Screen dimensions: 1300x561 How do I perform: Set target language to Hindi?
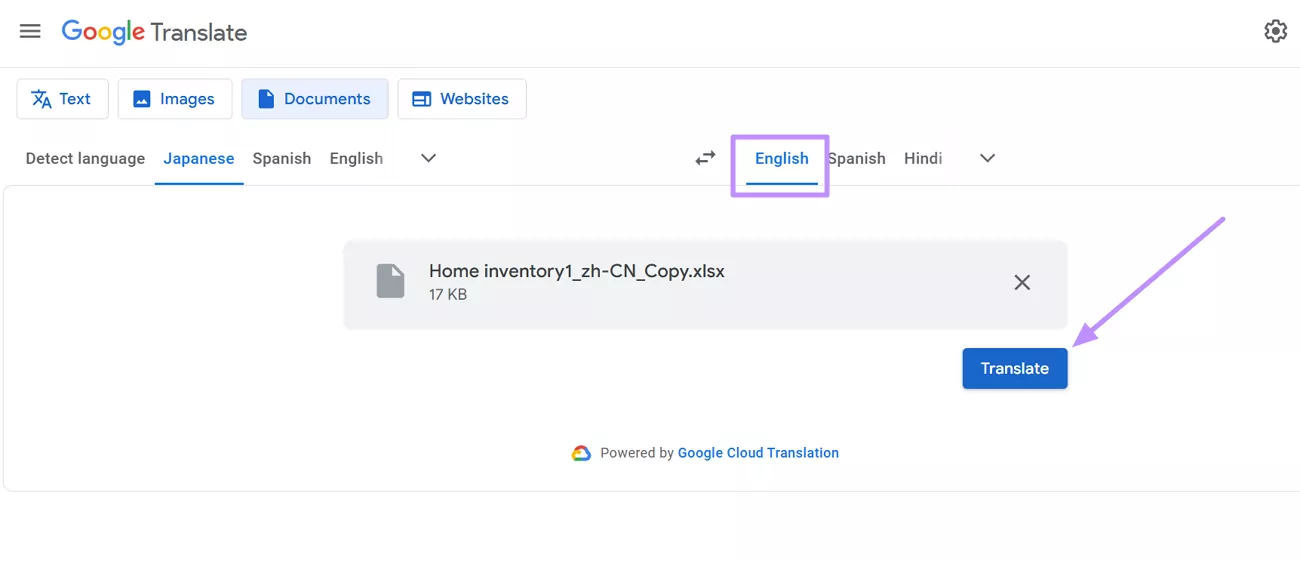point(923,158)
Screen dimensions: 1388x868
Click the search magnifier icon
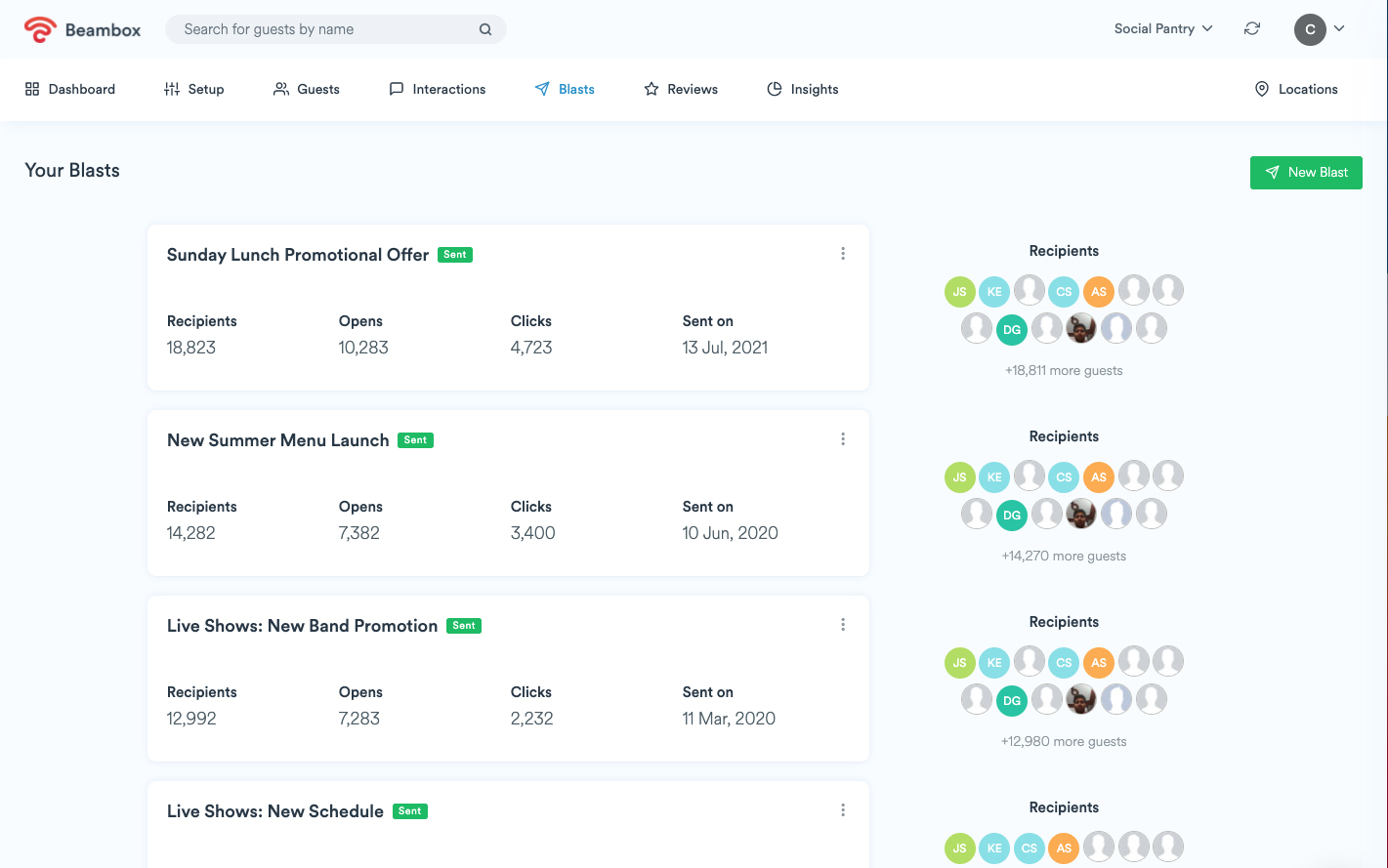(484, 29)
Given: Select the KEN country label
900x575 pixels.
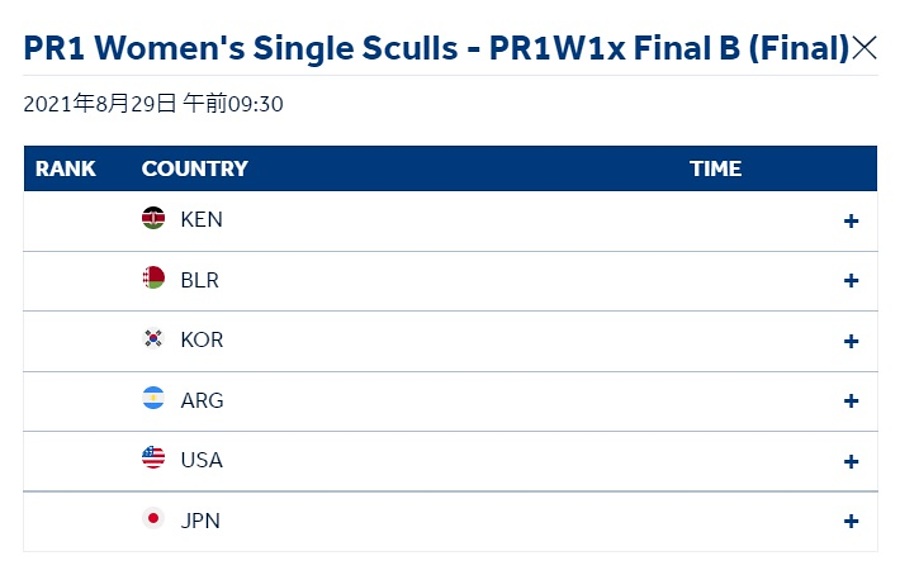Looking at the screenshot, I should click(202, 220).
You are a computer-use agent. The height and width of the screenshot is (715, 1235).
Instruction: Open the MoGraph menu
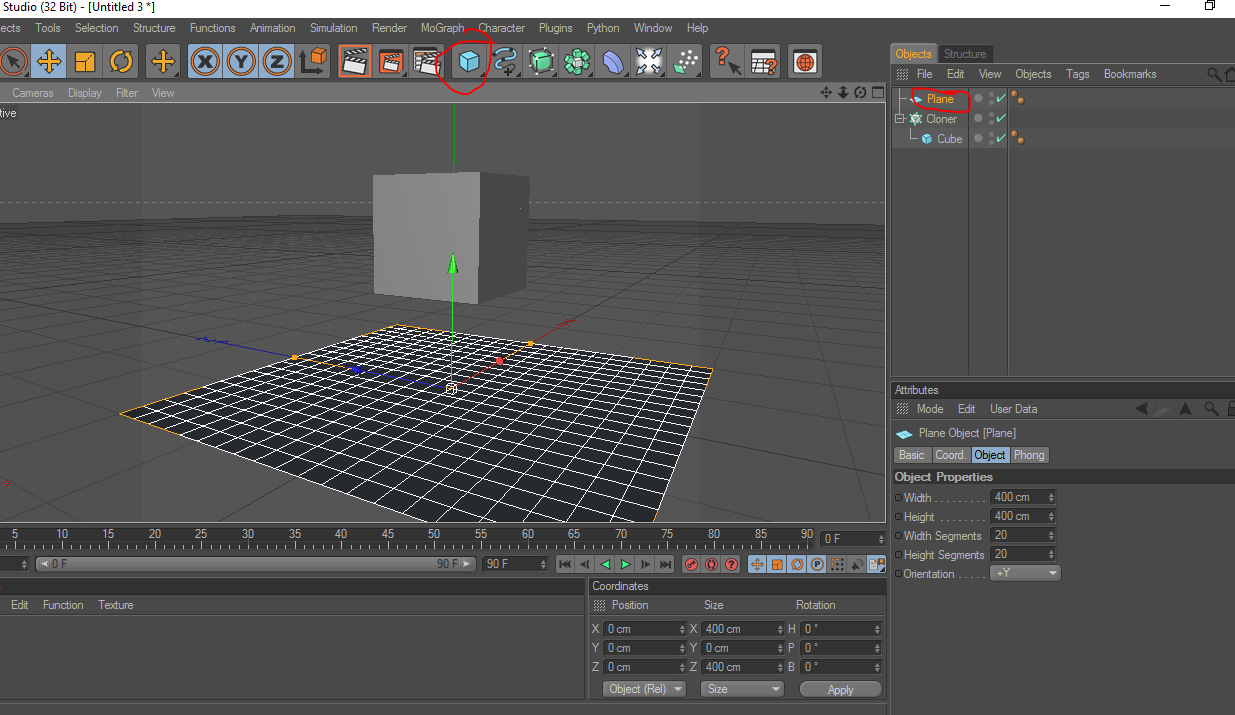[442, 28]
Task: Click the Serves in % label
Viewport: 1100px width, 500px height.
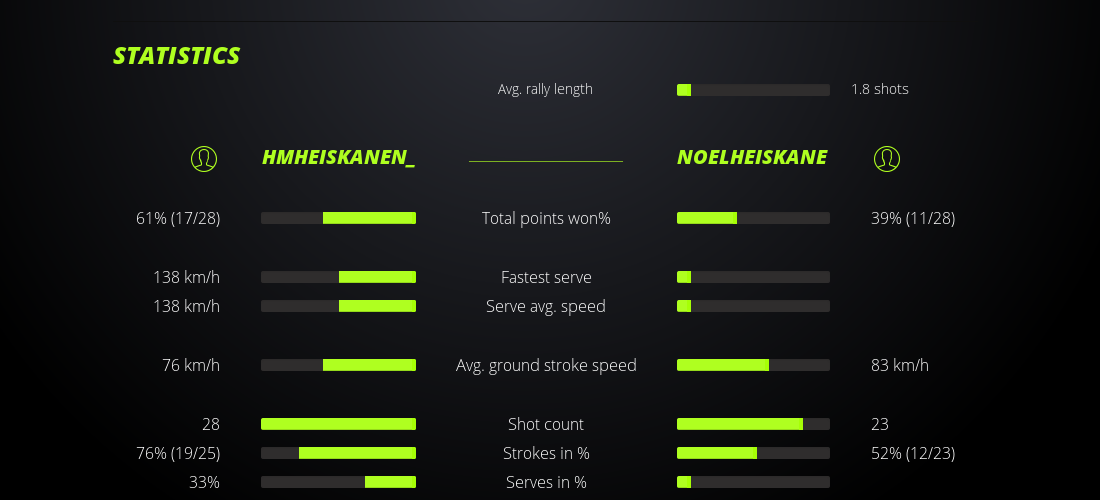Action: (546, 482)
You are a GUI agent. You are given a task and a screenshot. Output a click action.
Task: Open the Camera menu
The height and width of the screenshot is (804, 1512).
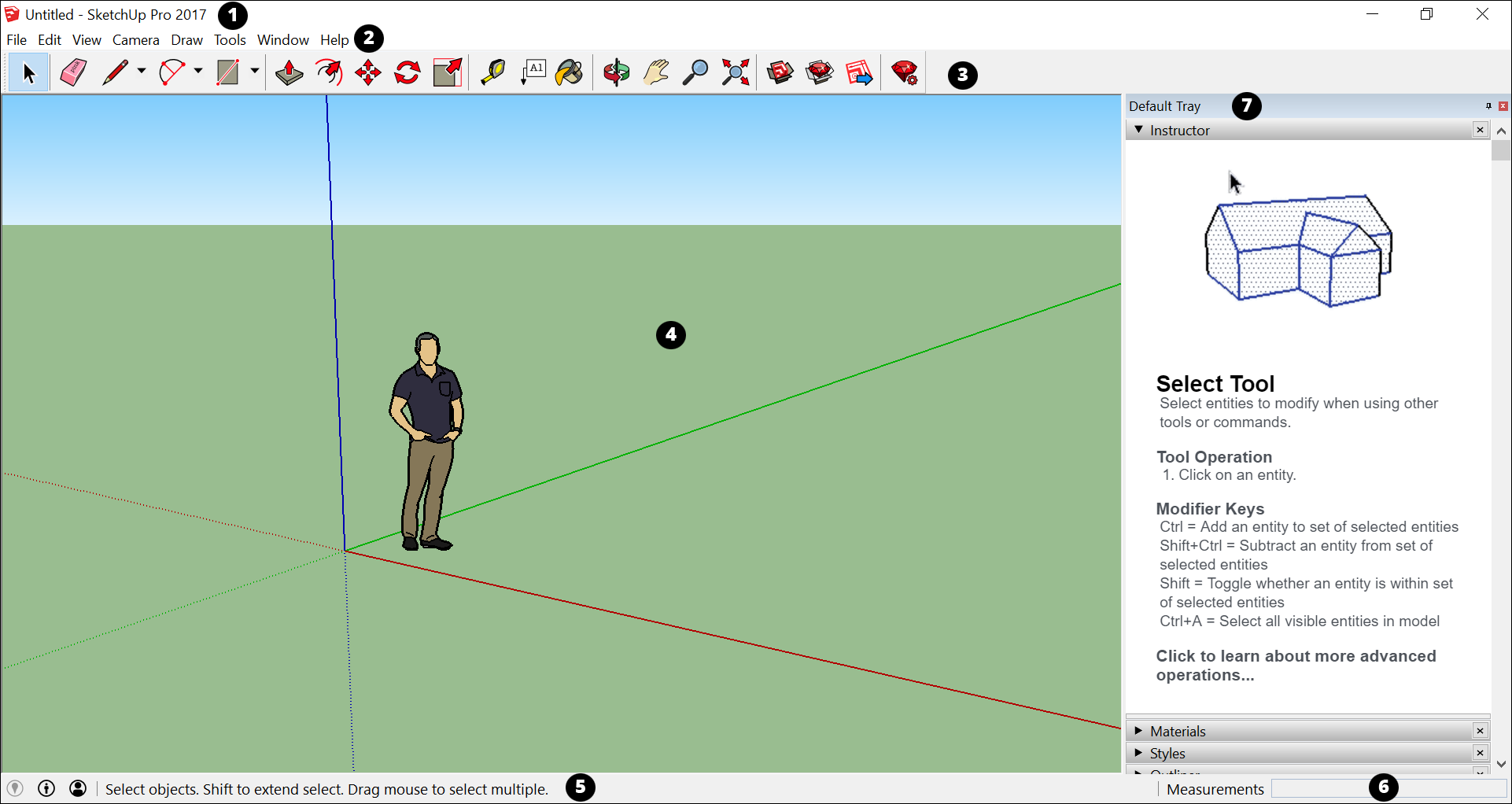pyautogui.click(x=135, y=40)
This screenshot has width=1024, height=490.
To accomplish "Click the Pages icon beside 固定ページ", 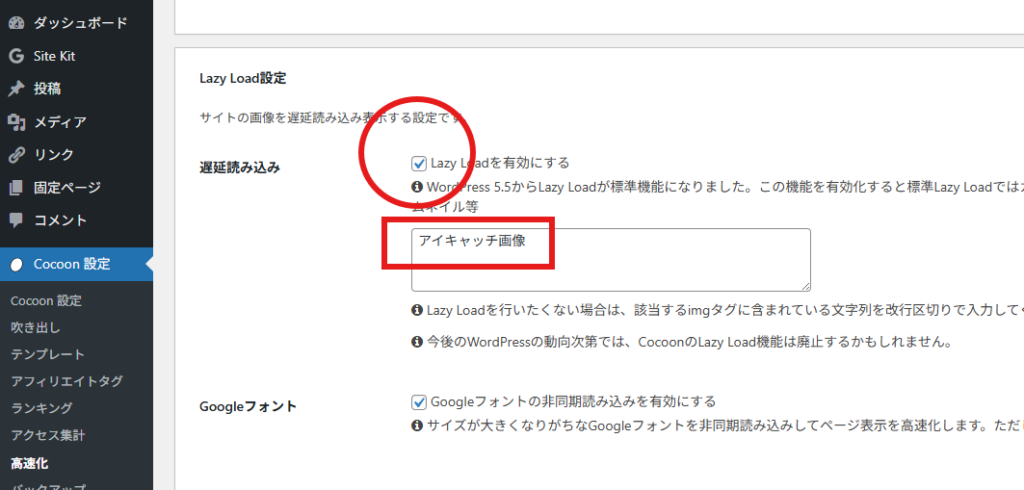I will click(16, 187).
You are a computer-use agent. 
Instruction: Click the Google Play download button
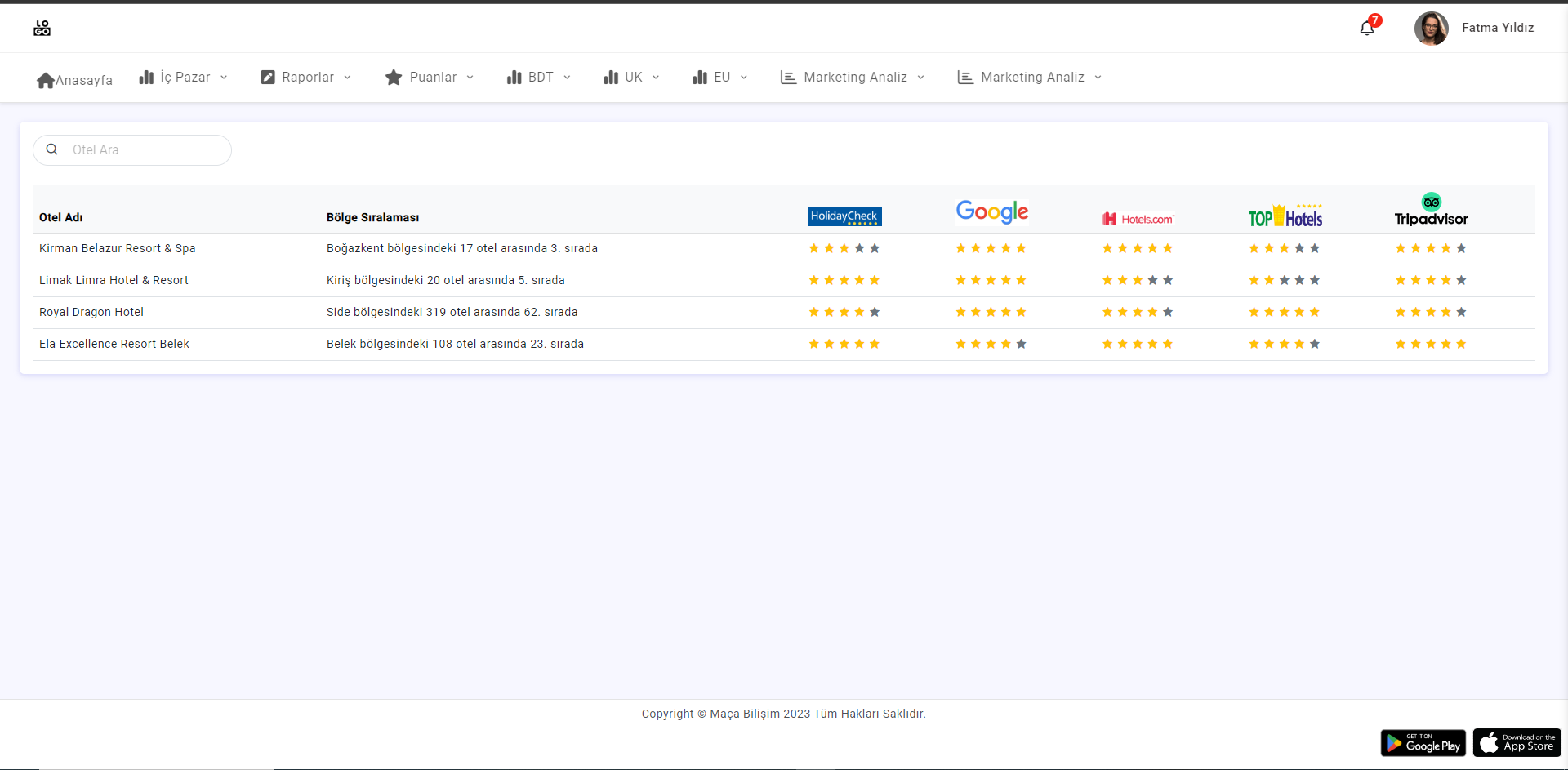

• **What you are asked to do**:
Nothing but the lines with "agent" should be returned, copied from the entries above.

• **Answer to the problem**:
You are a computer-use agent. The height and width of the screenshot is (715, 1235).
You are a GUI agent. You are given a task and a screenshot. Output a click action.
You are a computer-use agent. 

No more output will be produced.